Imagino que, além dessa via sacra, ainda terão outra, a de terem os pais a acharem que é mentira, que é manha, que é para não irem para a escola... isso e os próprios professores, a pensar o mesmo.

- Isso é muito importante. Muitas vezes os pais pensam: “Ah, se calhar está a imitar-me, está a chamar a atenção”. Tenho a dizer o seguinte: normalmente quando os miúdos se queixam, é porque sentem. É muito raro, acho que nunca vi, um miúdo inventar uma coisa destas. Se diz que dói, é porque dói. Até pode não ser enxaqueca, mas também pode ser. E até pode ser enxaqueca agravado por um motivo psicológico – imagine, um miúdo que não está adaptado à escola. Como sabemos, o stress pode desencadear a enxaqueca. Há crises que são muito visíveis: as crianças ficam brancas, olheirentas, não querem comer, ficam prostradas no sofá. Depois também há as crianças que têm crises fraquinhas, que duram 1 ou 2 horas. Às vezes encostam-se um bocadinho, distraem-se e aquilo passa. Além disso, os miúdos têm uma facilidade que os adultos não têm: se um adulto se deitar com uma enxaqueca no seu início, sem tomar medicação, quando acordar estará a explodir de dor de cabeça. Os miúdos não. Por vezes basta mesmo que durmam uma meia hora e acordam ótimos. Tenho escrito bastantes recados para as escolas de crianças diagnosticadas com enxaqueca a pedir para que, quando eles se queixarem, arranjarem um espaço onde eles possam dormir um bocado. Mas, claro, por vezes é preciso mesmo medicar, porque pode não ser suficiente apenas o sono.

 

Porque é que se interessou por uma área que foi, durante tanto tempo, mal-amada pela Medicina?

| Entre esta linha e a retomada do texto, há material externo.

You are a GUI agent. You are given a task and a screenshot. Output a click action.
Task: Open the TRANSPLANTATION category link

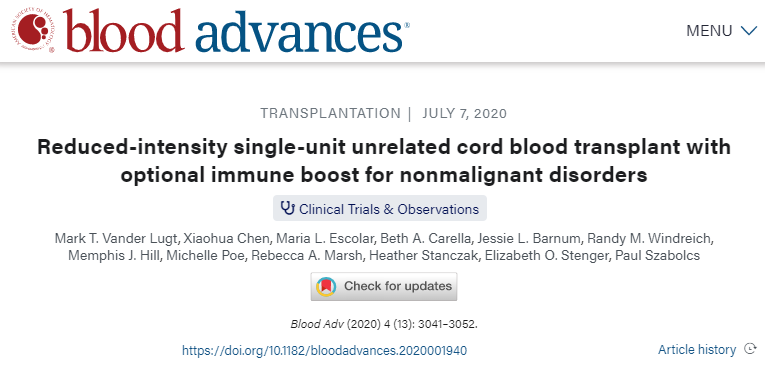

-  Na verdade, começou com um episódio particular, ainda na faculdade. Estava em Medicina, no 5º ano, e numa aula de Neurologia, o professor Castro Caldas disse que havia o mito de as pessoas terem dores de cabeça quando precisavam de trocar de óculos. Dizia ele que não era verdade, que não passava de um mito. E eu, que sempre que aumentava de graduação tinha dores de cabeça (e era por isso que ia ao oftalmologista, comprovando-se a alteração na visão), discordei, ao que ele respondeu: “Então se não concorda, prove!” E eu fui ter com a professora Isabel Pavão Martins, professora associada da Faculdade de Medicina, propus o estudo, fizemo-lo em conjunto, ainda eu era aluna, e acabou por ser publicado numa revista internacional.

 

Em suma, não a provoquem!

- Não me provoquem. (risos) Mas pronto, podia ter feito o estudo e ter-me dedicado a outra coisa. Mas depois fui percebendo que as pessoas com enxaqueca eram muito pouco compreendidas (ainda são, mas na altura eram ainda mais) e têm um sofrimento profundo, desvalorizado até pela comunidade médica. Acho que foi também por isso que me interessei por esta área: temos as armas, temos os doentes, vamos lá diminuir o seu sofrimento e melhorar a sua qualidade de vida.

 

E acha que vamos um dia ter uma cura para esta doença?

- Daquilo que sabemos, acho que é difícil haver uma cura, um tratamento único que resolva o problema de uma vez. Não é impossível, mas é difícil. Agora, vamos é ter medicamentos cada vez mais eficazes e com menos efeitos secundários – já estamos, de resto e felizmente, a entrar nessa geração. Para o bem destas pessoas que, de facto, passam por muito.